Every digital communication system faces the same fundamental problem: noise corrupts data. Bits flip, signals fade, and interference intrudes. Error correction codes solve this by adding structured redundancy that enables the receiver to detect and fix errors without asking for retransmission.
The simplest approach is repetition: send each bit three times and take a majority vote. This corrects single-bit errors per triple but wastes two-thirds of the channel capacity. Richard Hamming, frustrated by error-prone punch card readers at Bell Labs, invented a far more elegant solution in 1950.
Hamming(7,4) encodes 4 data bits into 7 code bits by adding 3 parity bits at carefully chosen positions. Each parity bit covers a specific overlapping subset of the data bits. When a single bit error occurs during transmission, the receiver computes the syndrome — the result of checking all three parity equations. The syndrome is a 3-bit number that directly indicates the position of the error (0 means no error). The receiver simply flips that bit to recover the original data.

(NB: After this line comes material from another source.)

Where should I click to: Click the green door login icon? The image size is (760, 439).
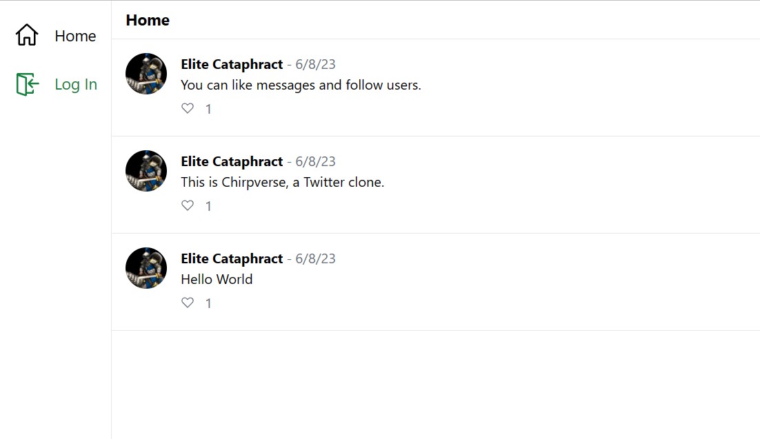tap(27, 84)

This simulator lets you transmit hundreds of data blocks through a noisy channel and compare three strategies: no coding (raw transmission), repetition coding, and Hamming coding. Watch as errors (shown in red) corrupt the transmitted bits, parity bits (shown in cyan) enable detection, and the decoder corrects the damage.
The deeper lesson is Shannon's channel coding theorem: for any noisy channel, there exists a coding scheme that achieves reliable communication at any rate below the channel capacity. Hamming codes are an early, practical step toward this theoretical promise. Modern codes like LDPC and turbo codes come remarkably close to Shannon's limit.